Saved entries:

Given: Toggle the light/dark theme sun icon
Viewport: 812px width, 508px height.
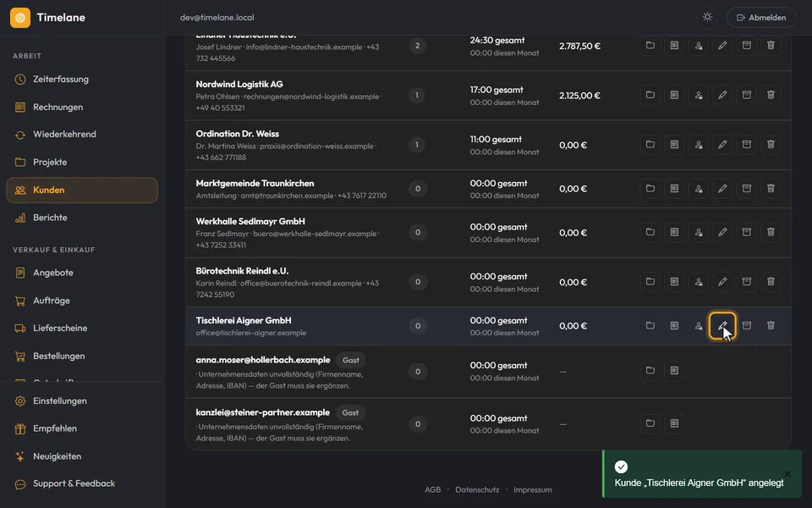Looking at the screenshot, I should click(x=707, y=17).
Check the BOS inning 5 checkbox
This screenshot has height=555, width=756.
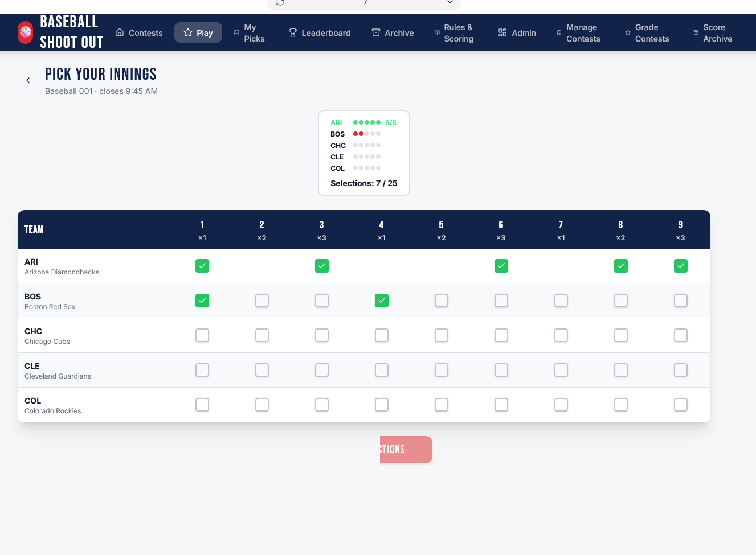pyautogui.click(x=442, y=301)
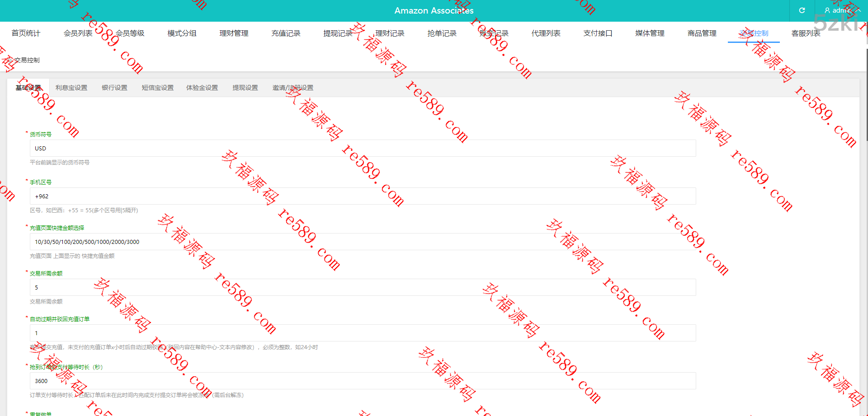Focus the 手机区号 field showing +962
The width and height of the screenshot is (868, 416).
(363, 196)
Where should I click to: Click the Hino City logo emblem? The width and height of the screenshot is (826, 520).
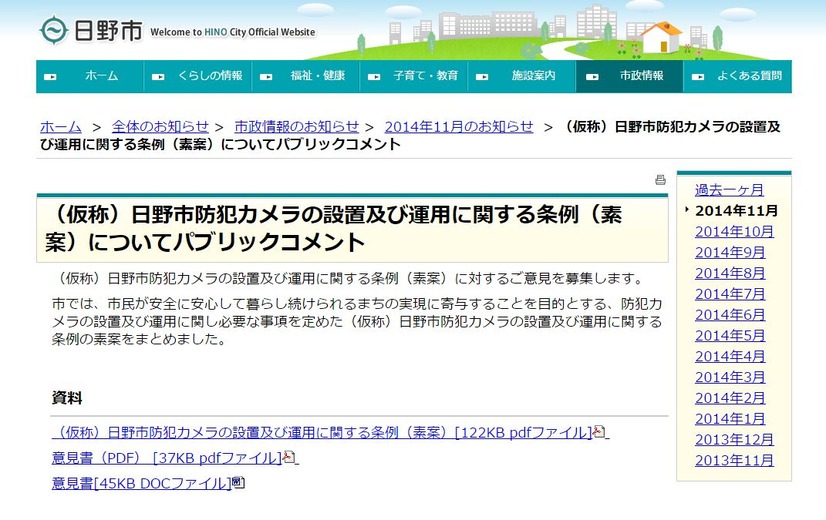click(54, 30)
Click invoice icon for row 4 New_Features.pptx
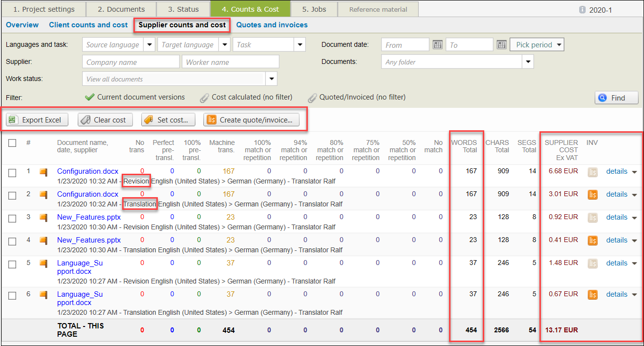 (592, 240)
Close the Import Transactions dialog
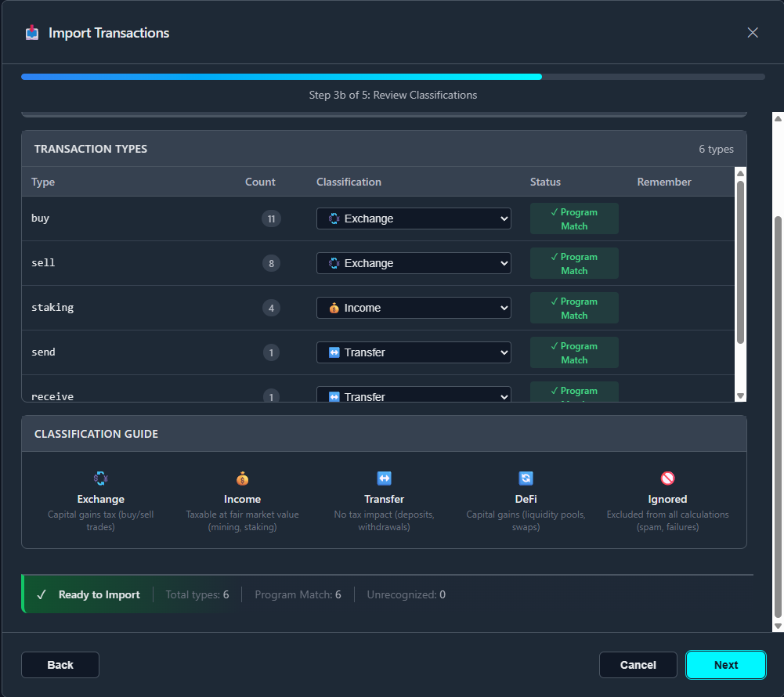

=== Problem ===
Please transcribe exactly the lines from the one that contains "Check the BOS inning 5 checkbox" through the closing line of the entries, with no pictures.

=== Final answer ===
Check the BOS inning 5 checkbox
This screenshot has height=555, width=756.
pyautogui.click(x=442, y=301)
Focus the 手机区号 field showing +962
The width and height of the screenshot is (868, 416).
(363, 196)
Where should I click to: Click the Hino City logo emblem? The width and height of the screenshot is (826, 520).
click(54, 30)
Click invoice icon for row 4 New_Features.pptx
 (592, 240)
Close the Import Transactions dialog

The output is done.